What's the word?
1) By purely reading the word, how could I tell it has plural or not?
2) By purely reading the word, how could I tell it should add 'er' and 'est'
behind, or put 'more' and 'the most' in front?
What's the word?
I'll leave this to the 'masters'
1. One cannot state if a noun is singular or plural without placing it in a context.
e.g. The sheep is grazing in the field [singular]
The sheep are grazing in the field. [plural]
The noun "sheep"- among many others- is considered to have a "zero plural" from this point of view.

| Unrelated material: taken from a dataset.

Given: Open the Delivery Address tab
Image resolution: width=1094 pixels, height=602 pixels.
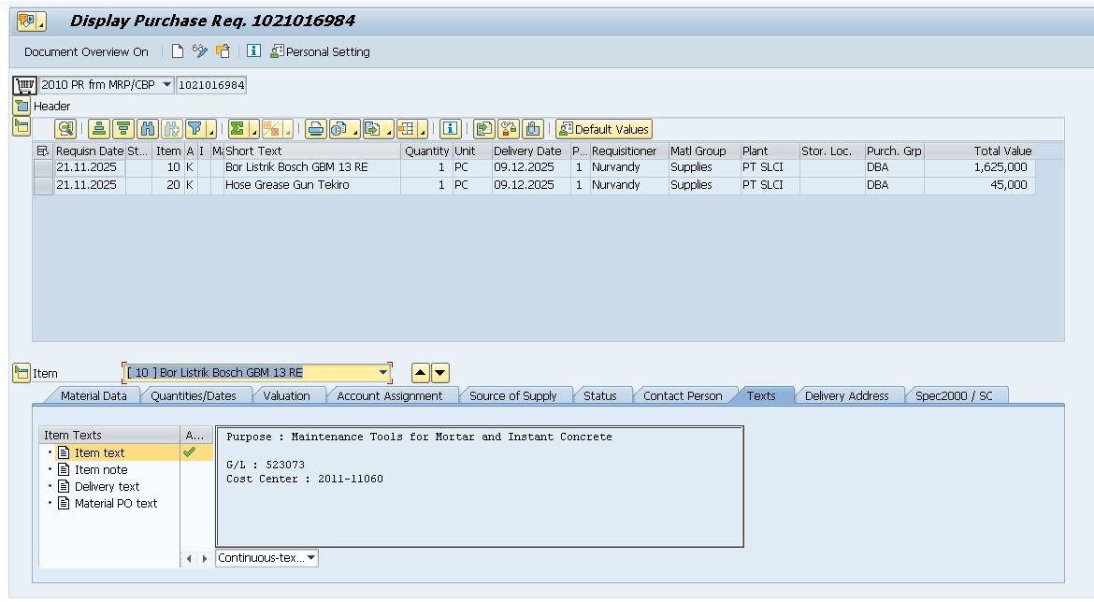Looking at the screenshot, I should point(846,396).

"Plurals are formed by adding -s, except the following cases:
When a word ends in -ch, -s, -sh, -ss or -x the plural is formed by adding -es
eg.: benches, gases, dishes, crosses, taxes
When a word ends in -y preceded by a consonant the plural form is -ies
eg.: parties, bodies, policies
When a word ends in -y preceded by a vowel the plural is formed by adding -s
eg.: trays, joys, keys
When a word ends in -o the more common plural ending is -oes
eg.: tomatoes, potatoes, zeroes, heroes
In less familiar words or when the final -o preceded by a vowel the plural ending is -os
eg.: avocados, armadillos, studios, cameos
When a word ends in -f the plural is formed either by adding -s
eg.: beliefs, cuffs, whiffs
or by changing the -f to -v and adding -es, eg.: wives, thieves, loves.
Some words may take both forms, eg.: scarf, wharf
In the cases where both endings can be used, the -ves ending is usually the more formal one. The -s ending is more "casual" and is a bit more of a "slang" form.

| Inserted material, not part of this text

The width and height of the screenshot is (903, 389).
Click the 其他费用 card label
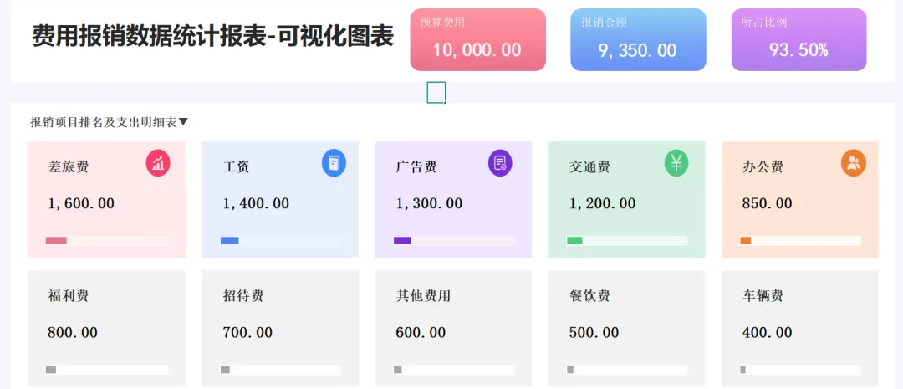[x=423, y=296]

When a word ends in -ex or -ix the more formal plural ending is -ices. In more general contexts -es is used
eg.: appendices, appendixes, indices, indexes
When a word form Latin ends in -is the plural form is -es
eg.: egcrises, analyses
When a word form Latin ends in -us the plural form is -i
eg.: succubi, nuclei, syllabi, radii
With compound words (like court-martial) it is usually the most important part which is pluralized
eg.: courts-martial, lord-justices, mothers-in-law
In certain cases the plural form of a word is the same as the singular
eg.: deer, sheep, grouse and in some words both forms end in -s
eg.: measles, corps, mews
There are two main types of plural which take either singular of plural verbs:
words like media and data. These are in common use as singular nouns although, strictly, this is incorrect
words ending in -ics. Generally, these are treated as plural when the word relates to an individual person or thing
eg.: his mathematics are poor, the hall's acoustics are good
and as singular when it is regarded more strictly as a science
eg.: mathematics is an important subject."
PLURALS OF ENGLISH NOUNS
Plural - English Grammar
Spelling: Noun Plurals
This is a very large topic and it takes too much time to discuss it on the forum
2. English adjectives made up of one syllable add -er [comparative] and -est [superlative].
hot - hottest - the hottest
thin- thinner - the thinnest
busy - busier - the busiest
There are some exceptions as well :
clever [two syllables] - cleverer - the cleverest
narrow - narrower - the narrowest
The morphemes "more" and " most" are added to the adjectives made up of two or more syllables:
difficult- more difficult - the most difficult
beautiful -more beautiful - the most beautiful
This is also a very large topic which requires a deeper study.
Excellent reply teia.
Thank you very much. I am aware of the fact that my examples cannot be of too much help [especially for a beginner] because such large topics as English noun and adjective should be discussed step by step due to the complexity they involve: spelling, pronounciation,form, etc.
Ye I agree it is a vast area and needs to be taken step by step.
I do enjoy your contributions though, as they are as comprehensive as any I have seen on here.